My first real job was at IBM, in the Netherlands. I was one of the first international hires of the first ever Graduate Program at IBM NL. I still consider myself young, fresh and free today, yet we are talking about 2013. At the time, almost 90% of my colleagues and clients were male. I stepped into this environment fresh out of Uni where I really enjoyed the company of my male friends, especially the ones fond of finance and economics.
I found myself working in super corporate environments… Shell, KPN, Vodafone, Alliander, Voo across the Netherlands and Belgium. Always sitting on the IT side of things and trying my best to understand the bare minimum from IT architects and development teams to connect the dots and bring projects to life. In a meeting where I was the only woman, I struggled to keep up with the conversation as it was too technical – I am a natural listener rather than a smooth talker, especially in my non-native language. In that very meeting I was asked by a client why I was there and if that had anything to do with the fact that I was wearing a skirt.
It seems unbelievable today.
But that moment forced me to question what “belonging” in tech really meant.

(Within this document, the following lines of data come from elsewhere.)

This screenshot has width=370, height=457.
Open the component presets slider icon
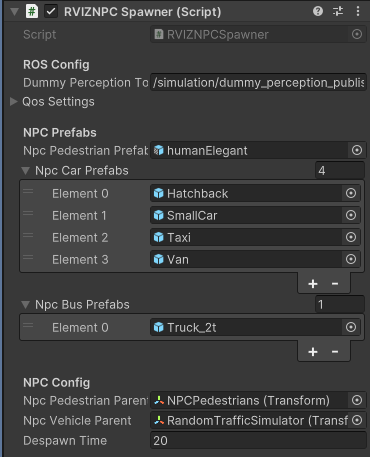(x=338, y=11)
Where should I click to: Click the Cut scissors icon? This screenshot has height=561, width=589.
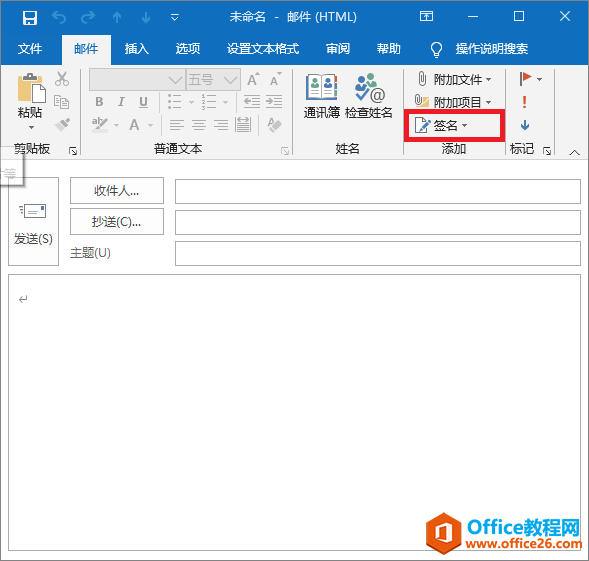click(62, 79)
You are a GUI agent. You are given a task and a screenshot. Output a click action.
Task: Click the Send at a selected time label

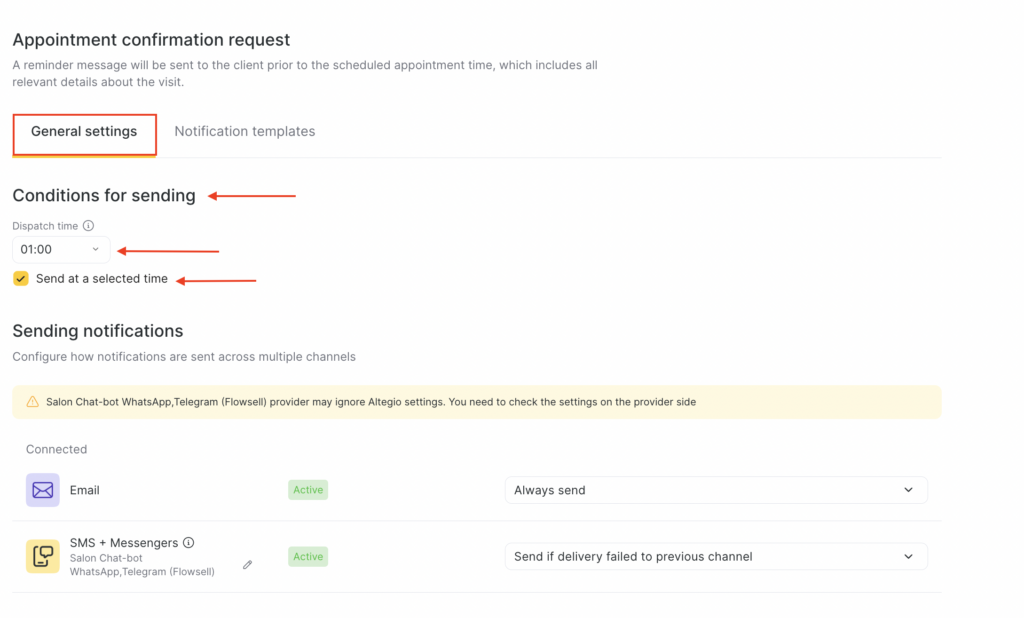(102, 279)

I did not stop wearing skirts, I did not stop listening, but I did feel the need to be heard because I did have something to say. Did I understand the implications of choosing solution A or B at a technical level? No, I did not. But I did understand that when Engineer A was proposing his solution and Engineer B was disagreeing, they were using the same words but that they meant different things and that the disagreement wasn’t technical, it was interpretational. By asking how the choice would affect usability and long-term maintainability, I wasn’t adding technical depth, I was reframing the conversation.
As a woman working in tech, I realised that it’s just too easy to underestimate the skills that we have, the perspective that we bring to the table and the idea that a single ‘right’ way to be technical – historically defined by men – is outdated. In fact, diverse perspectives improve technology outcomes, but this has only relatively recently been acknowledged. Women need to be able to work in tech without pretending to be someone or something that they are not.
I started seeing myself as valuable, if not unique, because of my capability to connect the dots, enable communications, speaking the unspoken, seeing beyond the technical level. Then I decided to move away from IT Consulting and step into something I was deeply passionate about: advertising but still linked to tech, digital advertising. In there I saw the magic of connecting technology, design and psychology.
From then on, I again accepted I was not the most technical person in the room but decided to marry up two things that historically were not connected: creativity and data. That’s when I understood my value was never about technical depth alone. It was about operating at the intersection of disciplines and I realised I had earned my right to be in the room.
Now I am a young director in a 650+ people company. Strong with my voice, my pauses, my silences, my cultural differences, my added value awareness and my expertise, I decided to embrace a new challenge: going back to tech, working alongside a dev team to bring Saas Solutions to the market in a space that I feel like I own. I now feel ready and stronger to be at the same table with a male audience, empowered to support decisions that are inclusive and take different points of view into consideration, at the intersection of rationale, creativity, technology and the corporate world. I am also very happy to have more women join me at the same table just a few years later.
One of my mentors once told me to replace “Yes, but” with “Yes, and.” Tech needs deep expertise. Yes, and it needs translators. Yes, and it needs people who see usability. Yes, and it needs people who ask the uncomfortable questions. That mindset changed how I see myself in the room. You don’t have to compete on the same metric as everyone else. You can contribute differently. If you’ve ever felt “not technical enough,” maybe the question isn’t how to become someone else. Maybe it’s how to bring your full way of thinking into the room. That shift, from comparison to contribution, can change how you see yourself and how you shape the systems around you.